→ Task goal
Where in the records does the word "label" occur? Copy each line in which it does.

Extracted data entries
================================

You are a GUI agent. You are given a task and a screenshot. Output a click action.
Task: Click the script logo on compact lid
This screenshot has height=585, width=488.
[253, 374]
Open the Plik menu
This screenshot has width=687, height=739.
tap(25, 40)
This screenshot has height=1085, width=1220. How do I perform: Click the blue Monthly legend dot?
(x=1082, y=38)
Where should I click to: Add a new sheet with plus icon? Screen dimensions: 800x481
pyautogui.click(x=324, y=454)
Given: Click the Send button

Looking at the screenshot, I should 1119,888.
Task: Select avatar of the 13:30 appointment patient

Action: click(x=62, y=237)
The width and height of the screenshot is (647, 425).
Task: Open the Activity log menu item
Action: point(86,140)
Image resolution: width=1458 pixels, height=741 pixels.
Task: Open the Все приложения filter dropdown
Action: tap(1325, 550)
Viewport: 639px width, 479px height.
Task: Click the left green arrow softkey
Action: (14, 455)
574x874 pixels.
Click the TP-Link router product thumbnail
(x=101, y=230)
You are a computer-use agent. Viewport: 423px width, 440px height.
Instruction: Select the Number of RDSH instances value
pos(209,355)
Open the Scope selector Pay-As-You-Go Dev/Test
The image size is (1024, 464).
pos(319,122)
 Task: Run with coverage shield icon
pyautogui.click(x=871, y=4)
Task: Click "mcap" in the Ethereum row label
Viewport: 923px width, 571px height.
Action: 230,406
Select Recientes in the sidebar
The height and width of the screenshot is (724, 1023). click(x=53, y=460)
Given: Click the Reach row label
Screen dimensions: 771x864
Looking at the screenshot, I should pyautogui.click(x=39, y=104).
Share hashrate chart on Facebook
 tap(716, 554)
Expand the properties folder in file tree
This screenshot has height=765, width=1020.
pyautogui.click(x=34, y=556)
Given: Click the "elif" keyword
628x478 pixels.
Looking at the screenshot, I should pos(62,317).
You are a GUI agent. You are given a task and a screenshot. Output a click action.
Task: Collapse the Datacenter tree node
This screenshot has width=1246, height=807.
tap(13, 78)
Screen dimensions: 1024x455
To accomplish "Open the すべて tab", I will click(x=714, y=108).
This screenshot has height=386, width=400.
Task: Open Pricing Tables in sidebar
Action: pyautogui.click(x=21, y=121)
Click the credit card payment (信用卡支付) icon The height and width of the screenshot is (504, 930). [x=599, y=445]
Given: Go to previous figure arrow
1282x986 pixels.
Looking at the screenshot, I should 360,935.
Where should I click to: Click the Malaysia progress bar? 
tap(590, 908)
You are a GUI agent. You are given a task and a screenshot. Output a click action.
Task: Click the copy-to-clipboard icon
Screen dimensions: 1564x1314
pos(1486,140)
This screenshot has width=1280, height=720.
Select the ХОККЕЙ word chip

================================

→ Result of this task
Task: Click "mcap" in the Ethereum row label
Given: Click the Reach row label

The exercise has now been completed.